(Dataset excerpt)

......

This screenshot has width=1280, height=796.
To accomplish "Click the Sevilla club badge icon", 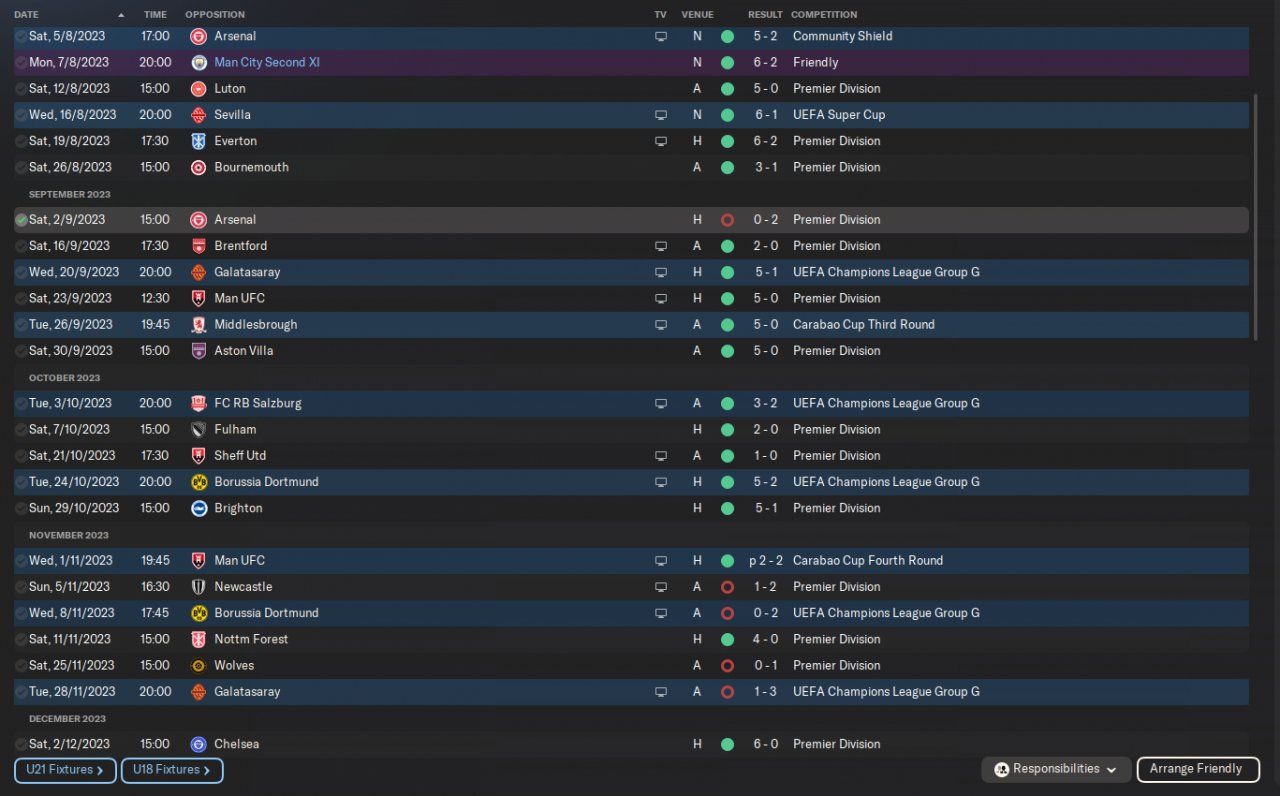I will coord(198,115).
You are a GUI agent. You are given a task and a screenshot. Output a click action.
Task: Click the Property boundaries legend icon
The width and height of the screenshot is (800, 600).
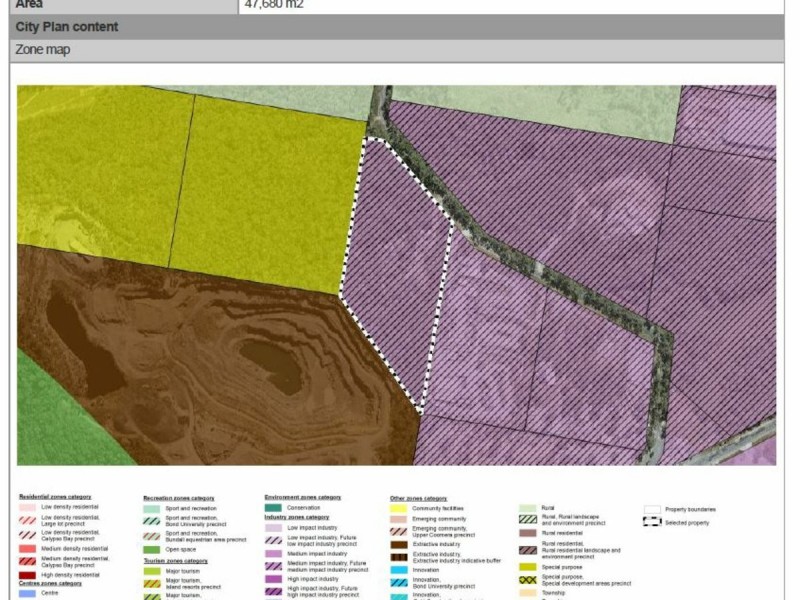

......

Duplicate the lines from the one containing "You are a GUI" through the final line, omitting any pictures.

**COMPLETE OUTPUT**
You are a GUI agent. You are given a task and a screenshot. Output a click action.
Task: Click the Property boundaries legend icon
The width and height of the screenshot is (800, 600).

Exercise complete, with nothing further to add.